### Yapılacak görevler
• A. Kayıtlarda "Where should I click to: Select" ifadesini içeren satırdan kayıtların sonuna kadar, her iki uç da dahil olmak üzere, satırları her satıra bir dize düşecek biçimde JSON listesi olarak düzenler misin? Boş satırları ve resimleri cevaba katma.
• B. Açe'deki valilik töreniyle ilgili metni kaldığı yerden devam ettirir misin?

### Verilen metin
------
Mehmet Özay                                                                                                               27 Haziran 2012
Açe Valisi Dr. Zaini Abdullah
Açe’de 9 Nisan’da yapılan Eyalet Valiliği seçimlerinin ardından Dr. Zaini ve Muzekkir Manaf ikilisinin 2012-2017 yıllarını kapsayacak beş yıllık görevleri 25 Haziran Pazartesi günü itibarıyla resmen başladı.
Açe Eyalet Parlamentosu’nda yerli ve yabancı önemli konukların da iştirakıyla gerçekleşen atama töreni Açe’nin önemli bir döneme başlangıcını sembolize etmesi bağlamında oldukça önemli. Parlamento binasındaki törene Açe Parlamentosu Başkanı Hasbi Abdullah, geçici valilik görevini yürüten Tarmizi Karim, eyalet milletvekillerinin yanı sıra, geleneksel bir makam olan ‘wali’lik görevini üstlenen Tgk. Malik Mahmud’un yanı sıra, Endonezya İç İşleri Bakanı Gunawan Fauzi ve Avrupa Birliği ülkeleri temsilcileri iştirak etti.
İç İşleri Bakanı’nın ifade ettiği üzere, bu valilik töreni Avrupa Birliği’ne üye ülkelerden katılım konusunda rekor kırması Açe’nin Avrupa ülkeleri nezdinde gördüğü intibaı ortaya koyması bakımından önemli. Aslında ortada şaşılacak  bir durum yok. Avrupalılar Açe’yi tsunami’den sonra keşfetmediler. Açe tarihine vakıf olanların bildiği üzere, Açe’nin Avrupalı uluslarla ilişkisi, diğer Malay dünyasının diğer devletleriyle kıyaslanmayacak ölçüde farklı boyutlarda seyretmesiyle dikkat çeker. Günümüzde ise içinde yaşadığımız koşulların da tetiklemesiyle söz konusu Avrupa ülkelerinin Açe’ye ilgileri anlaşılabilir bir husus.
------
### Görev girdisi
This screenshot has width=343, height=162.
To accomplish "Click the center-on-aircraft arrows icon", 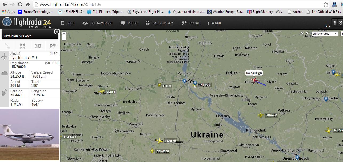I will click(x=22, y=46).
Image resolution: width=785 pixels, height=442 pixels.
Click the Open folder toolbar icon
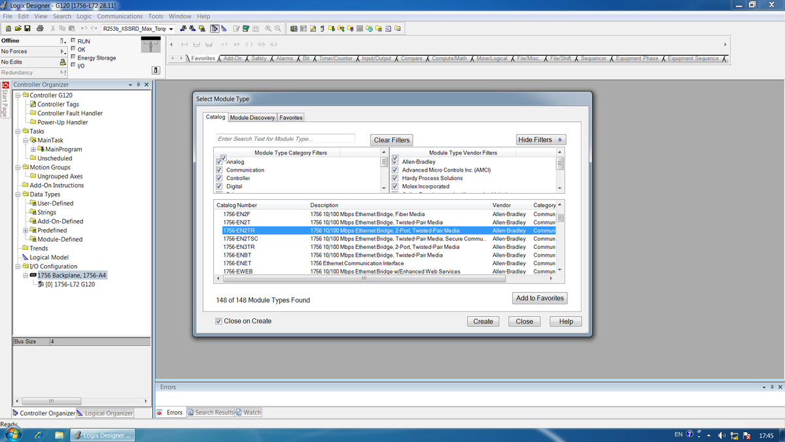click(x=18, y=29)
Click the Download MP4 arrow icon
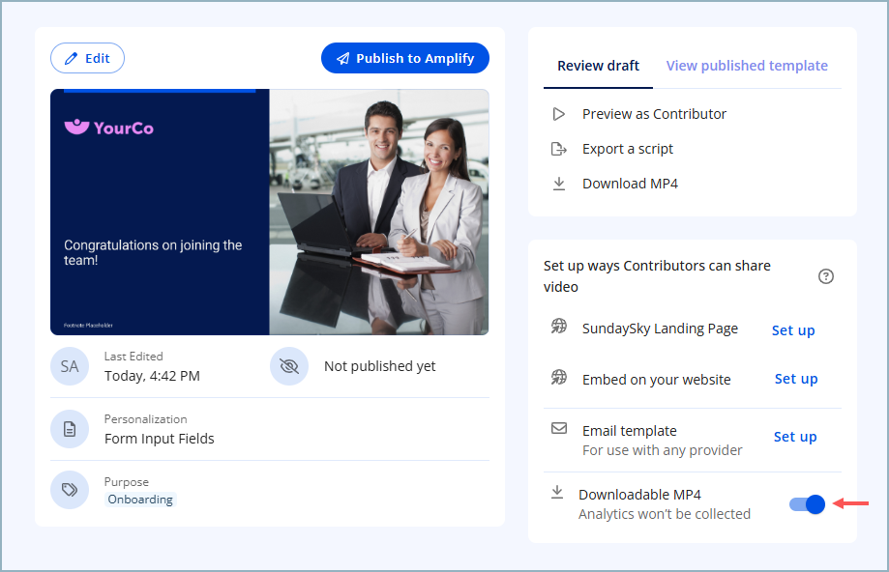Viewport: 889px width, 572px height. tap(558, 184)
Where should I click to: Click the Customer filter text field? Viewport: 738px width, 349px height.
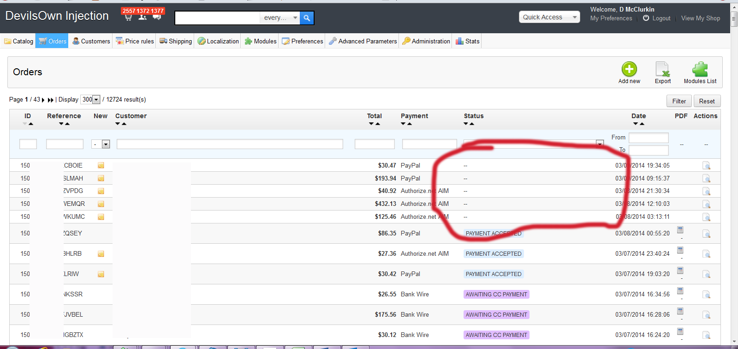[x=230, y=144]
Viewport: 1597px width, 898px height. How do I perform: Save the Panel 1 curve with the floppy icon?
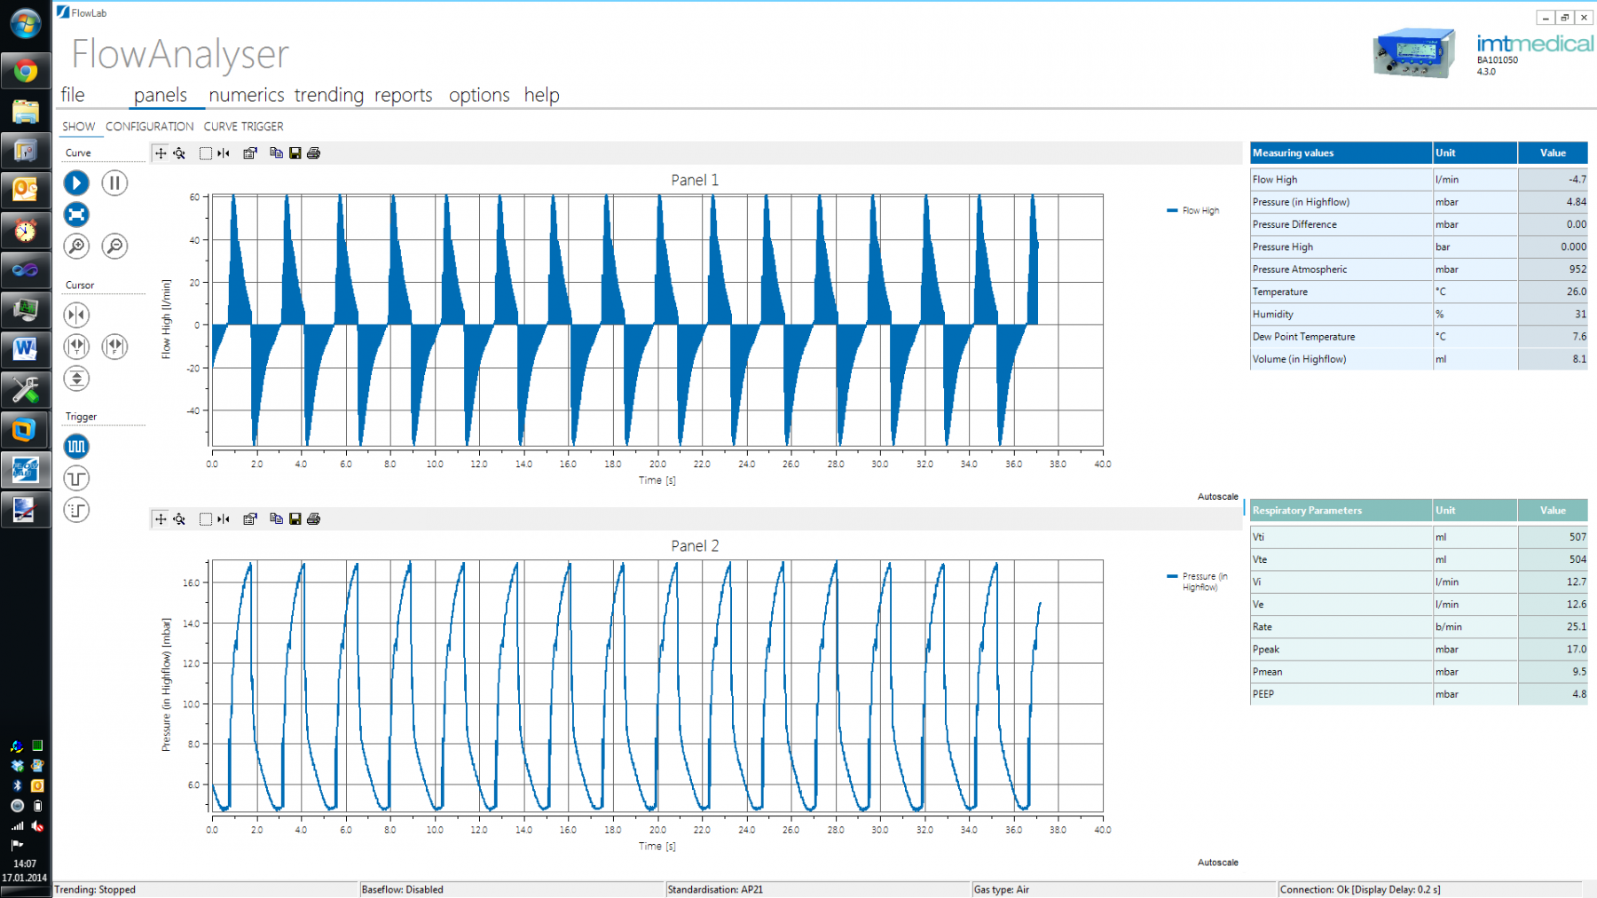point(295,152)
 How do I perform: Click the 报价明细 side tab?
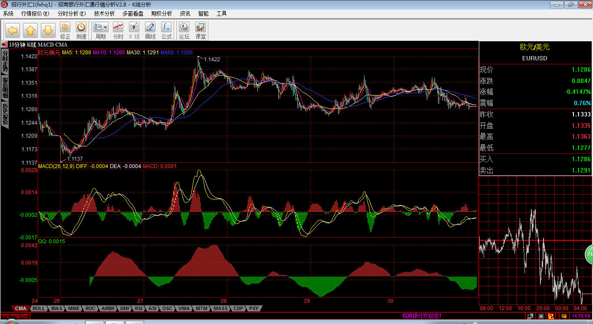click(x=5, y=88)
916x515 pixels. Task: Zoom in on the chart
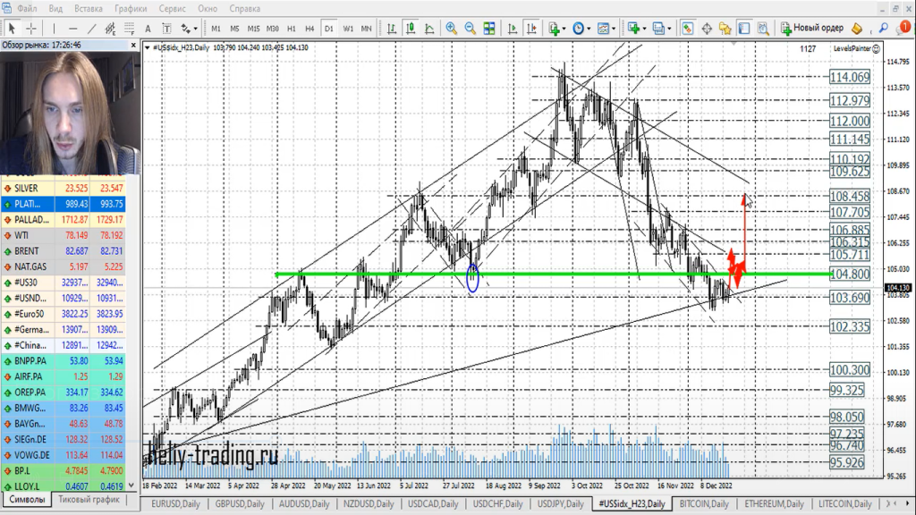pos(451,29)
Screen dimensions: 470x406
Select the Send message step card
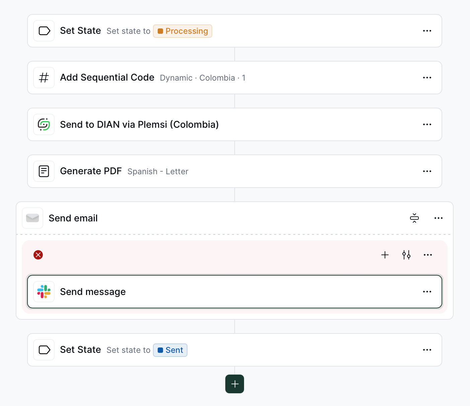[x=234, y=292]
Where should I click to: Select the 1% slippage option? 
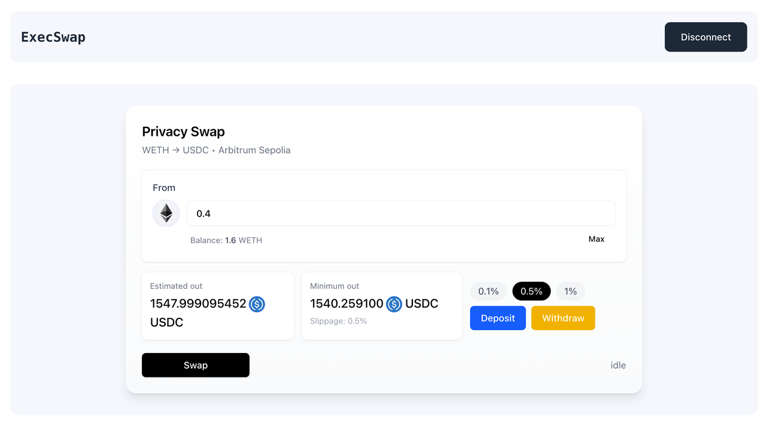[x=570, y=291]
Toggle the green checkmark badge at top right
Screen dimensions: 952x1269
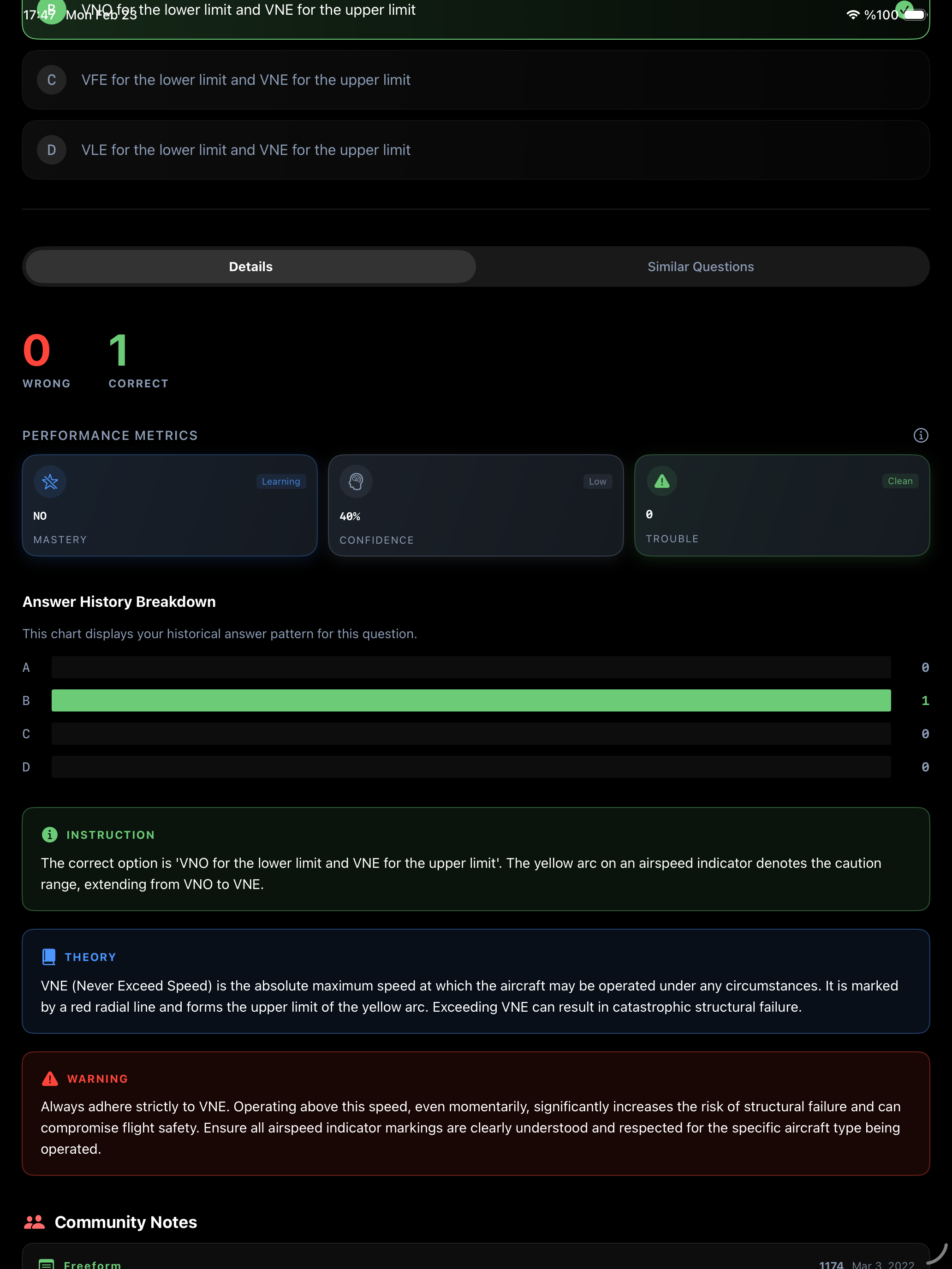(x=905, y=9)
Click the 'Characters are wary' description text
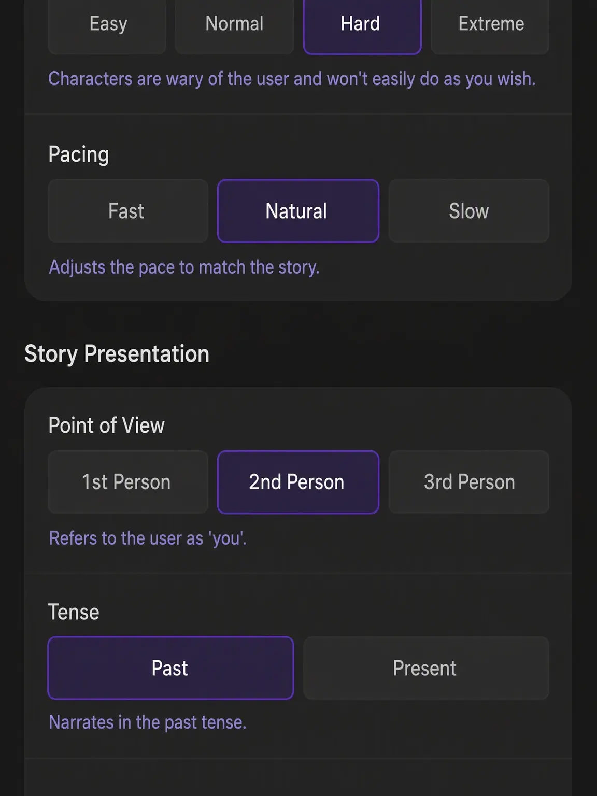The image size is (597, 796). tap(292, 79)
------
### Görev çıktıları
• A.
[
  "Where should I click to: Select the 1% slippage option? ",
  "[x=570, y=291]",
  "Toggle the green checkmark badge at top right",
  "Screen dimensions: 952x1269",
  "(x=905, y=9)",
  "Click the 'Characters are wary' description text",
  "The image size is (597, 796). tap(292, 79)"
]

• B.
Yeni Vali ve yardımcısının kimler olduğuna kısaca değinmekte fayda var. Açe’nin 23. valisi olarak görev yapacak olan Dr. Zaini Abdullah, uzun yıllar merhum Hasan di Tiro ile birlikte İsveç’te sürgünde yaşamış ve sürgünde kurulan Açe Hükümeti’nin Dış İşleri Bakanı görevini üstlenmişti. Öğretmenlikten gelmesi nedeniyle ‘muallim’ lakabıyla da anılan Müzekkir Manaf ise yıllar süren silahlı mücadelenin içinde yer almış ve Açe Özgürlük Hareketi komutanı Tgk. Abdullah Şafii’nin 2000 yılında şehit edilmesinin ardından, komutanlığa getirilmişti.
Yeni dönemin ne anlama geldiğini anlamak Açe’yi anlamak adına önem taşıyor. Açe’de bugün başlayan süreç sıradan bir vali ataması değil. Dr. Zaini ve Manaf ikilisi, 15 Ağustos 2005 tarihinde imzalanan Helsinki Barış Anlaşması’na binaen Açe Özgürlük Hareketi’nin siyasi uzantısı olarak doğan Açe Partisi’nin mensupları olmaları hasebiyle, Açe’nin 20. yüzyıl tarihinde yaşanan kırılmaların akabinde ortaya çıkan ve Açe’yi geleceğe taşıyacak bir projenin yürütücüleri olmalarıyla dikkat çekiyor. Bir önceki vali İrvandi Yusuf’un Açe ‘hareketi’ içerisinde yer aldığını unutmamakla beraber, 2006 Valilik seçimlerinde yerel partilerin kurulmamış olması hasebiyle İrvandi Yusuf seçimlere bağımsız aday olarak katılmış ve valilik makamına seçilmişti.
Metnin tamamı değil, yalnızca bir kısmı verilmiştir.